Excited state calculations were performed using the Equation of Motion CCSD (EOM-CCSD), time-dependent DFT (TD-DFT) with the CAM-B3LYP functional (employing natural transition orbitals, NTO, analysis⁵⁰ to obtain the excitation character), and multi-reference methods, namely complete active space self-consistent field (CASSCF) and multi-reference configuration interaction (MRCI). To model the absorption spectrum of the [C₂HO₃·H₂O]⁻ system, ground state sampling was performed for the two most stable isomers found as well as the gem-diol anion using molecular dynamics with a time step of 30 a.u. (∼0.73 fs) at a temperature of 300 K maintained by a Nosé–Hoover chain thermostat. After a thermalization period of 5000 steps, 200 structures per isomer were taken every 500 steps for spectrum modeling. The absorption spectra were modeled using the reflection principle.^51–53 When processing the spectrum, the calculated EOM-CCSD/aug-cc-pVDZ transitions were convoluted by Gaussian functions with full width at half maximum (FWHM) of 0.15 eV. UV spectra of larger Na₃(C₂HO₃)₂(H₂O)_n⁺, n = 0–2, clusters were modeled at the TD-CAM-B3LYP/aug-cc-pVDZ//B3LYP/def2TZVP level within the linearized reflection principle formalism.⁵³ Quantum chemical calculations were performed in the Gaussian package,⁵⁴ multi-reference calculations within the Molpro program,^55,56 molecular dynamics calculations in the Abin program.^57,58

Results and discussion

Calculations of glyoxylate structure in different environments

Optimized structures of energetically low-lying isomers of the studied systems in the native glyoxylate as well as the gem-diol form are summarized in Fig. 1. Isomers of [C₂HO₃·H₂O]⁻ shown in Fig. 1a include the hydrogen-bonded complex as well as the gem-diol form, COOCH(OH)₂⁻. At the CCSD level, the most stable glyoxylate–water isomer is calculated to be 6 kJ mol⁻¹ lower than the gem-diol form, this value is however close to the computational uncertainty. Interestingly, hydration at the carbonate group changes the dihedral angle δ(OCCO) from 64° in glyoxylate to 0° in Ia,b,d, while it stays at 73° in Ie, with the H₂O hydrogen bonded to the aldehyde O atom. However, the potential is very flat with respect to the OCCO dihedral angle (see below).

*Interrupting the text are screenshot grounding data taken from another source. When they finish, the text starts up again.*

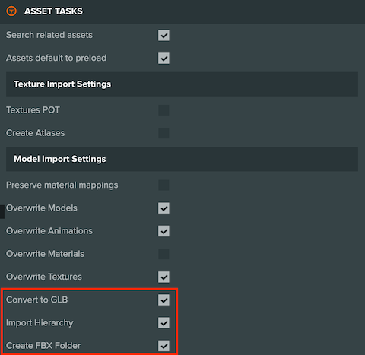365x355 pixels.
Task: Disable Assets default to preload checkbox
Action: [x=163, y=58]
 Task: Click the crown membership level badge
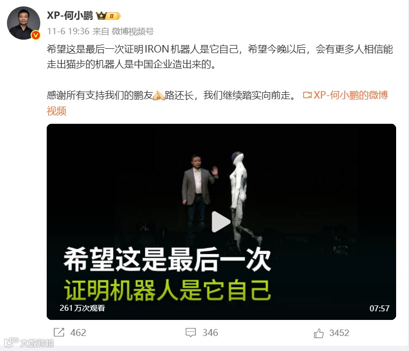pos(108,16)
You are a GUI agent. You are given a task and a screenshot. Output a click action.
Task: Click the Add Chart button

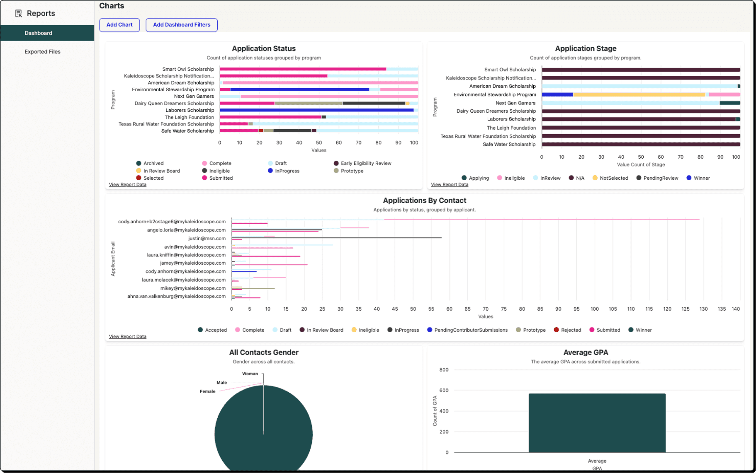119,25
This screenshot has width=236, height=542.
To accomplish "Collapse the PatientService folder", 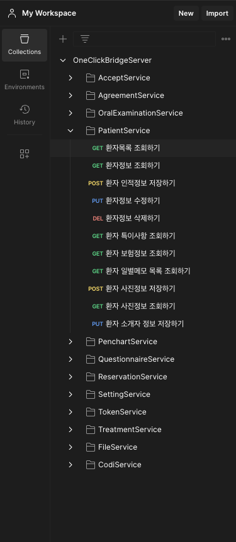I will 70,131.
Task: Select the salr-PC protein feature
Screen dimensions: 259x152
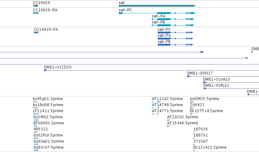Action: click(175, 33)
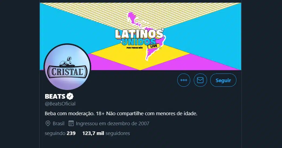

Fig. 1 Calculated structures, relative energies E in kJ mol⁻¹ and OCCO dihedral angle δ in glyoxylate for (a) glyoxylate–water complexes; (b and c) two hydrated salt-glyoxylate clusters, either as Na_nCl_n−2(C₂HO₃)(H₂O)⁺ or in its gem-diol form, Na_nCl_n−2(COOC(OH)₂)⁺, for n = 4 and n = 5, a, b isomers include C₂HO₃⁻·H₂O, others the gem-diol form; see Fig. S1† for further n = 4 isomers and Fig. S2† for n = 6–11; (d–f) isomers of Na₃(C₂HO₃)₂(H₂O)_m⁺, m = 0–2, stoichiometry, order with the increasing number of gem-diol moieties. Calculated at CCSD/aug-cc-pVDZ (a) and MP2/aug-cc-pVDZ//B3LYP/def2TZVP (b–f) levels. Color code: Na grey, Cl green, C orange, O red, H white.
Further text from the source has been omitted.